• Task details
Below are the records. List every line holding the word "agent".

• Data shown
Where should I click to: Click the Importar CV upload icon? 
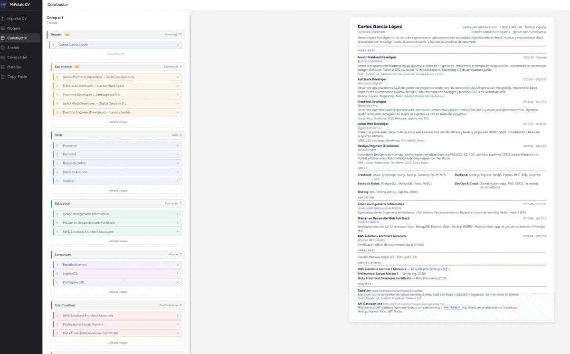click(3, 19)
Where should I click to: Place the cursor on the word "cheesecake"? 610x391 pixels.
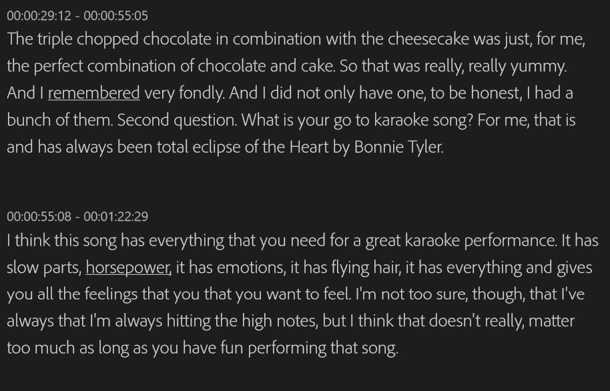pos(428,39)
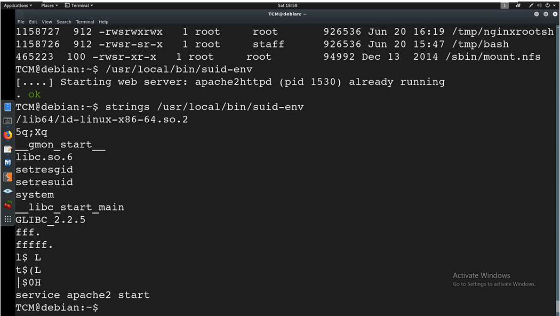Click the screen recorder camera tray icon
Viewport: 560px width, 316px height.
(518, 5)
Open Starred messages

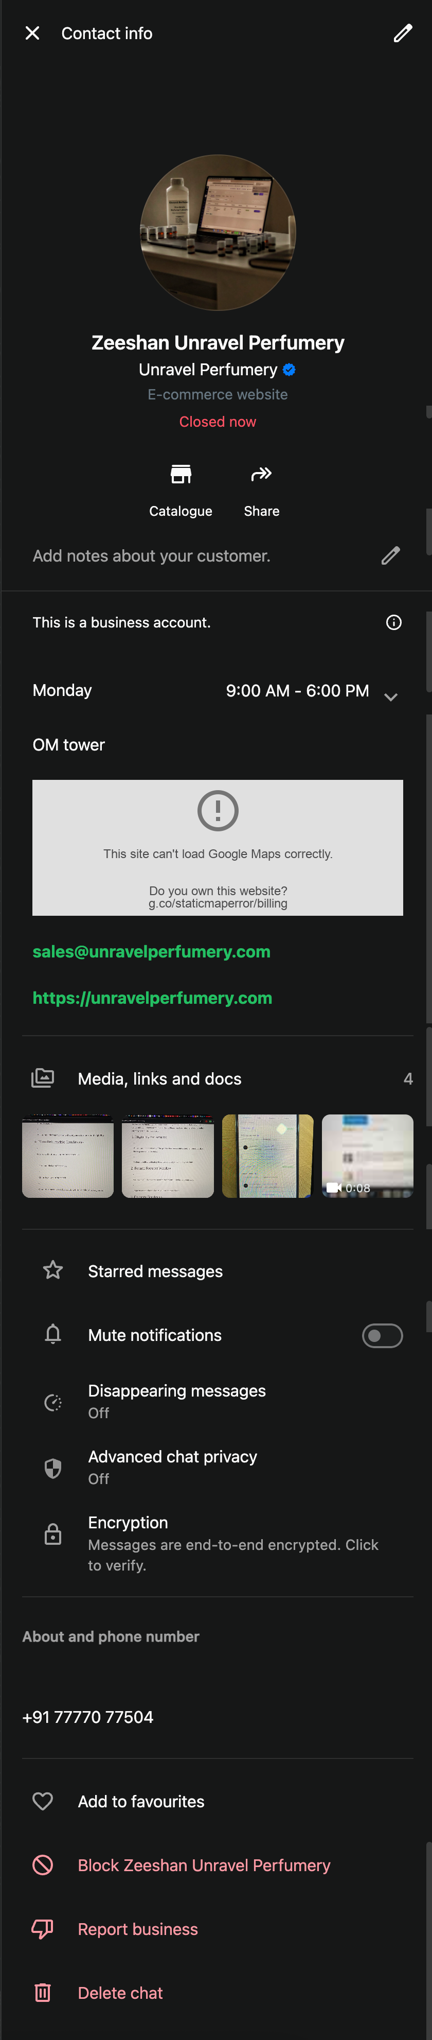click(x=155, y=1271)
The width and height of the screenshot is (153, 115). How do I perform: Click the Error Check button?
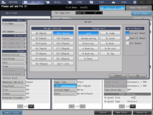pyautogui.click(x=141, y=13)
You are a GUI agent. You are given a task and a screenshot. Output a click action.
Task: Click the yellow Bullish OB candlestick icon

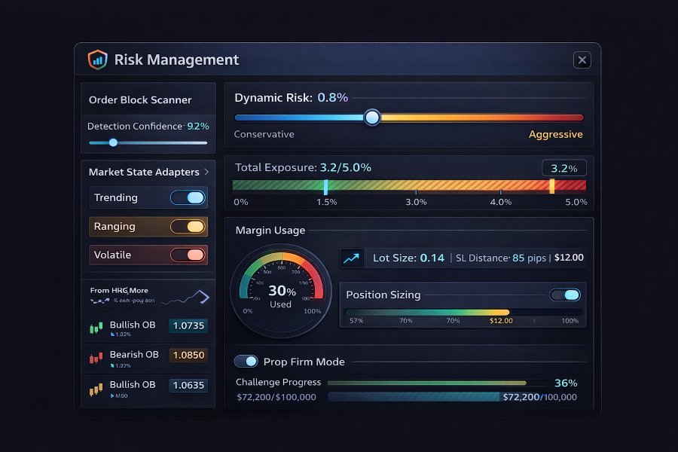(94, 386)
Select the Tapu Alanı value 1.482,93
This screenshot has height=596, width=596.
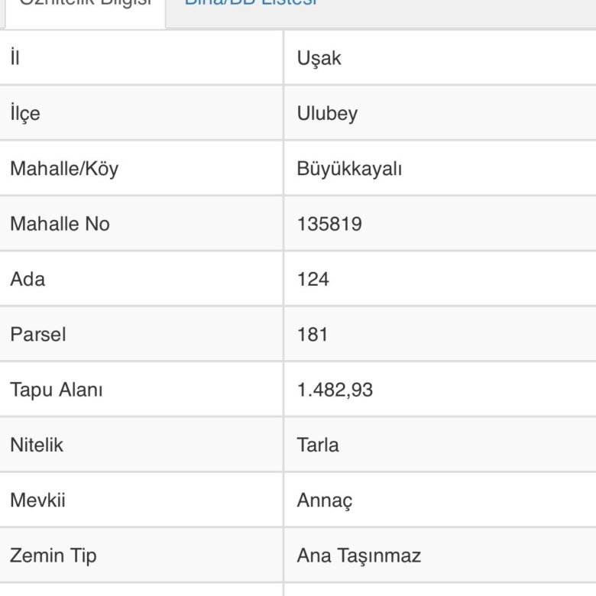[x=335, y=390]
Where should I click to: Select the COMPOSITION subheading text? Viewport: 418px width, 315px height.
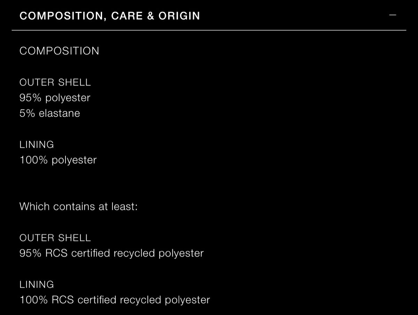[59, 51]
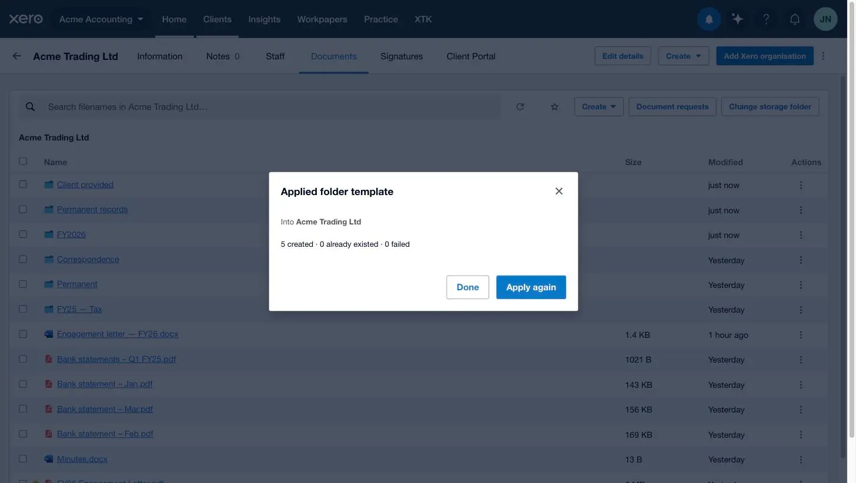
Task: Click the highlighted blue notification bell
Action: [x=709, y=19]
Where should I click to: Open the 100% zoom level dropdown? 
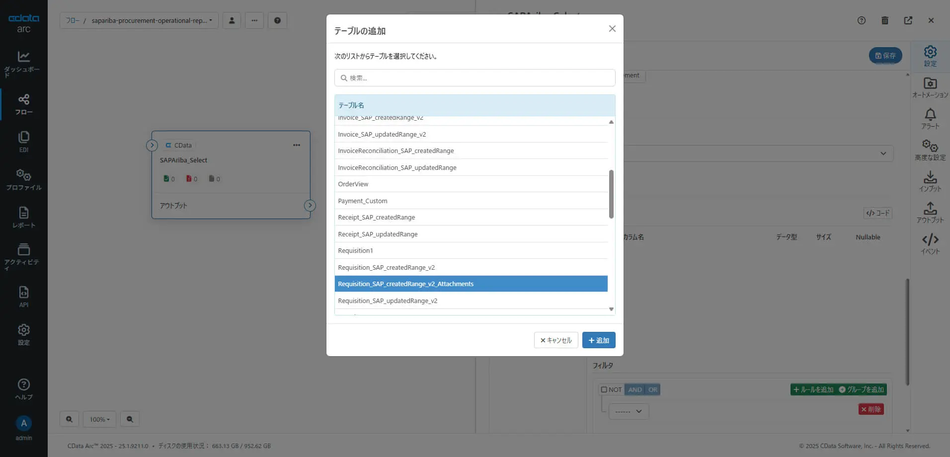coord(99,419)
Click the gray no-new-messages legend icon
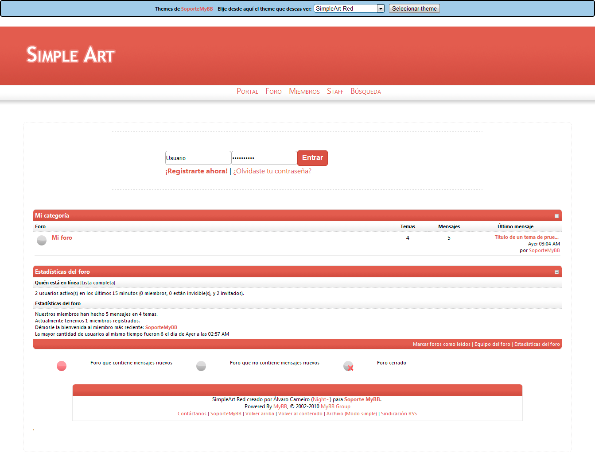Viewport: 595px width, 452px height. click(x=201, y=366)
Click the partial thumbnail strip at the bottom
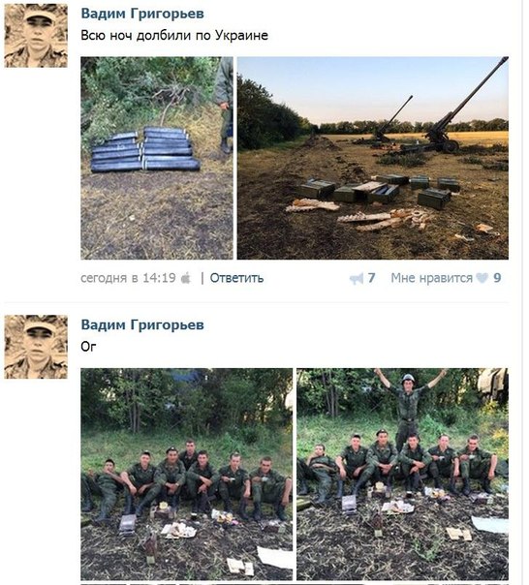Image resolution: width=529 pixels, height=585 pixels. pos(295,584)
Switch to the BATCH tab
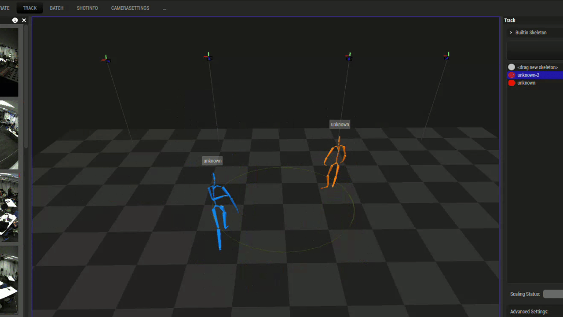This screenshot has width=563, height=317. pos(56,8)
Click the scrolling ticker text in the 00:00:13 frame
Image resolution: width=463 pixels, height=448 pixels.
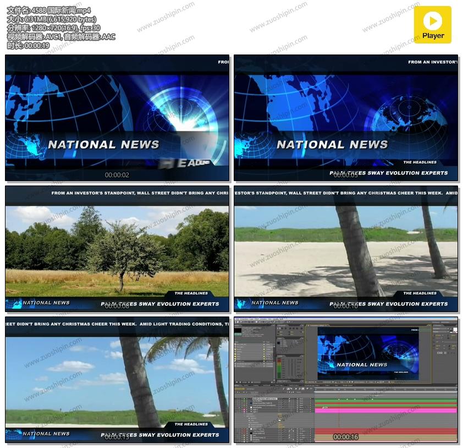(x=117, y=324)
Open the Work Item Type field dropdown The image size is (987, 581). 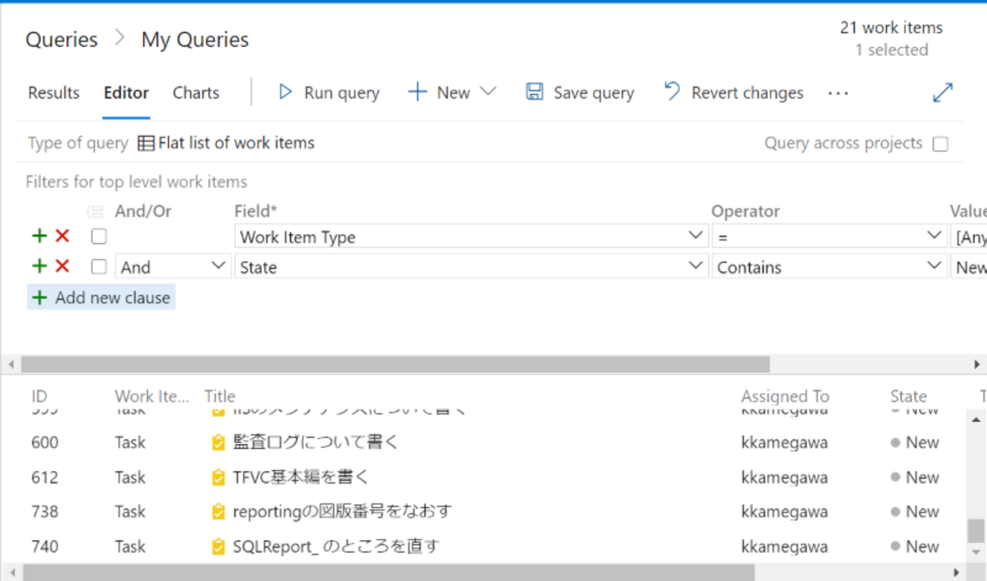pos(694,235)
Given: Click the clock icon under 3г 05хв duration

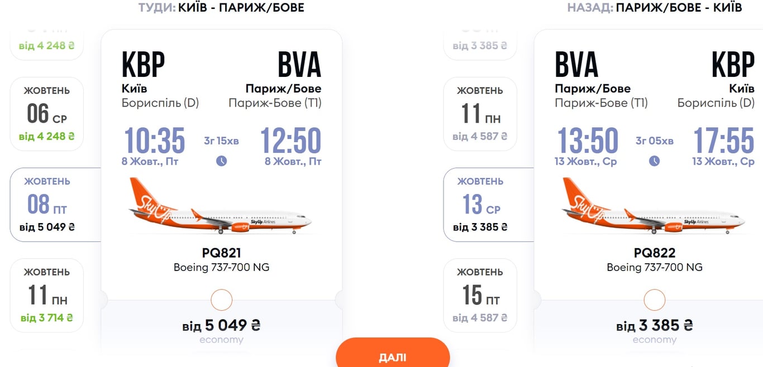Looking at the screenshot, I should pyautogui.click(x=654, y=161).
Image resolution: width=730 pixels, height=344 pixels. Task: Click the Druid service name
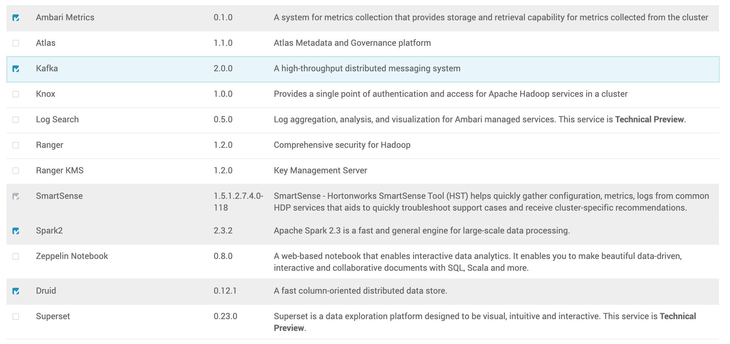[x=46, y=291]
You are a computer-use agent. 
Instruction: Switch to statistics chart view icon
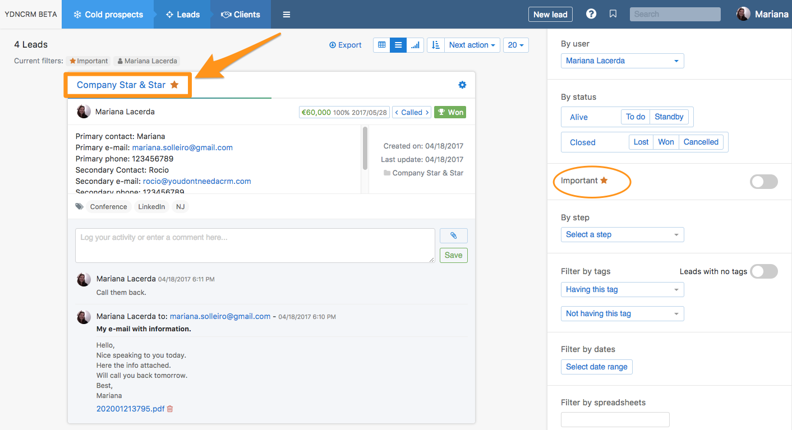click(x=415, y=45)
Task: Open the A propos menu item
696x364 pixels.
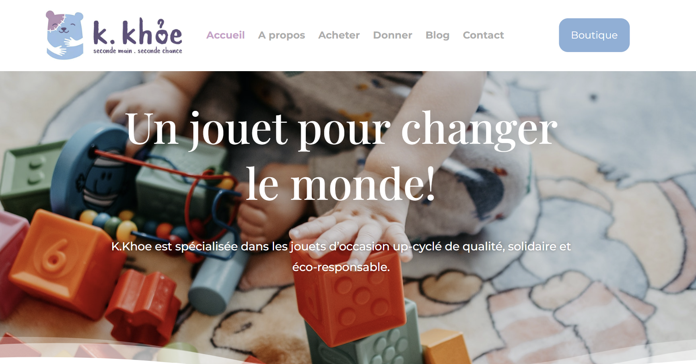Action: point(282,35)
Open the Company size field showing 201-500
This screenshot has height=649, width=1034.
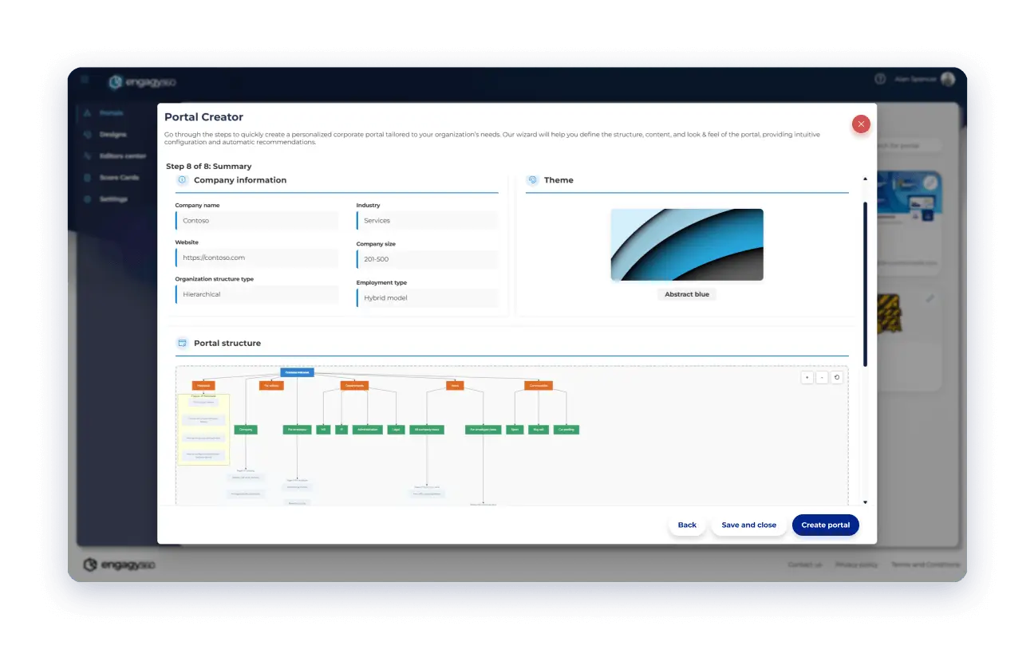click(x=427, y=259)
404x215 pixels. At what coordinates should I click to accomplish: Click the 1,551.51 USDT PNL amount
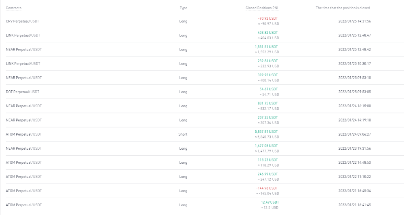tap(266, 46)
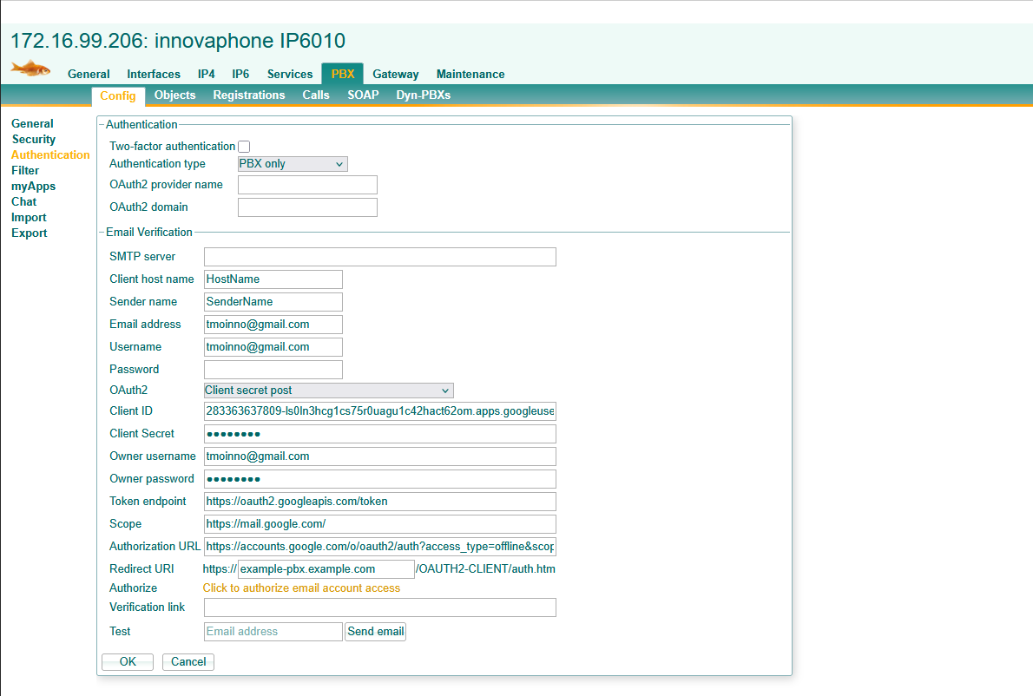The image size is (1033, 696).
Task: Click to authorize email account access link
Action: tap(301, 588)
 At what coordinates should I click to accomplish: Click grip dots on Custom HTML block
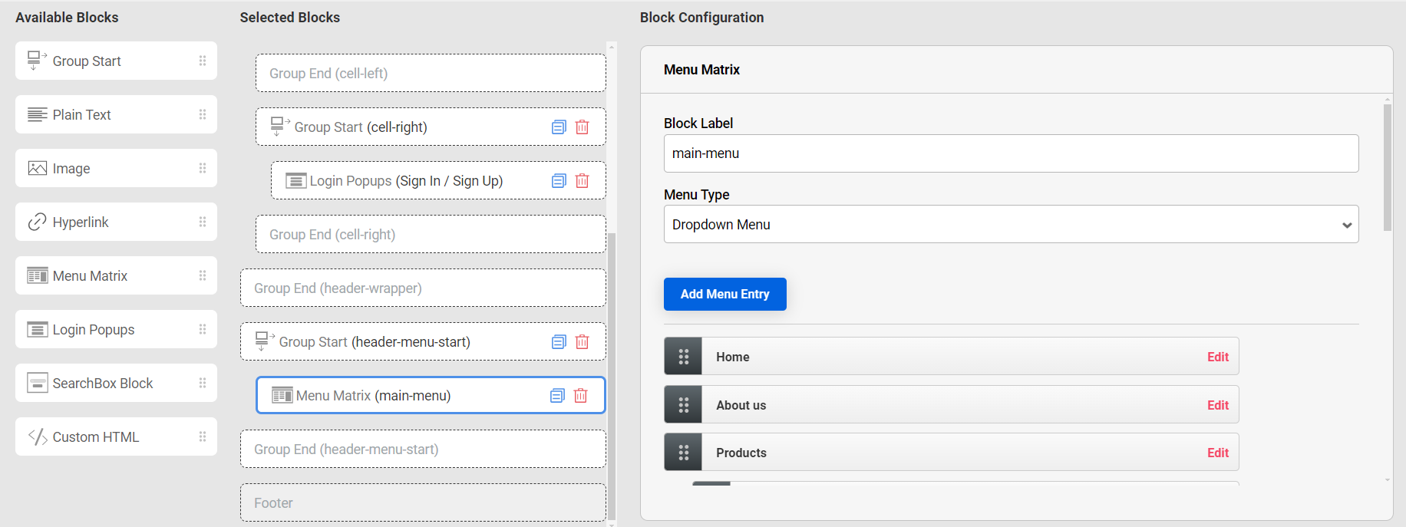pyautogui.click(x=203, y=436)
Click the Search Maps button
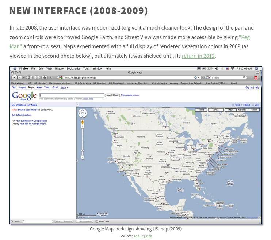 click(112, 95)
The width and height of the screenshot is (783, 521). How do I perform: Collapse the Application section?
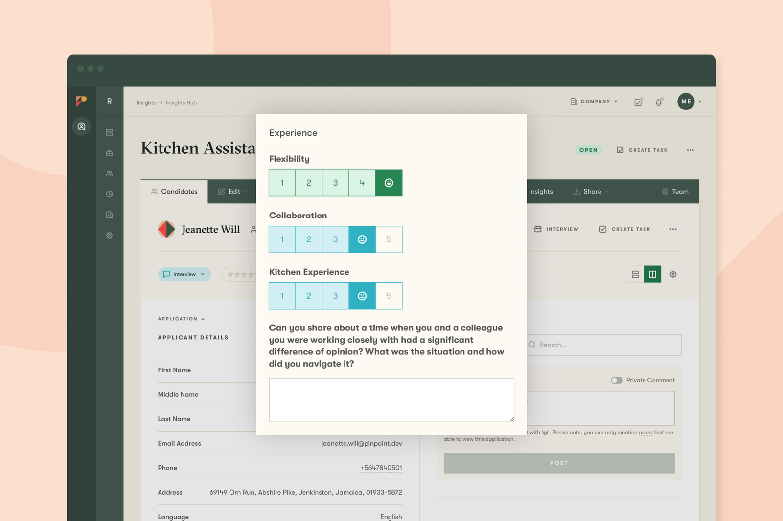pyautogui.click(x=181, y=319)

• Result
You are a GUI agent. You are given a task and a screenshot. Output a click action.
You are a computer-use agent. 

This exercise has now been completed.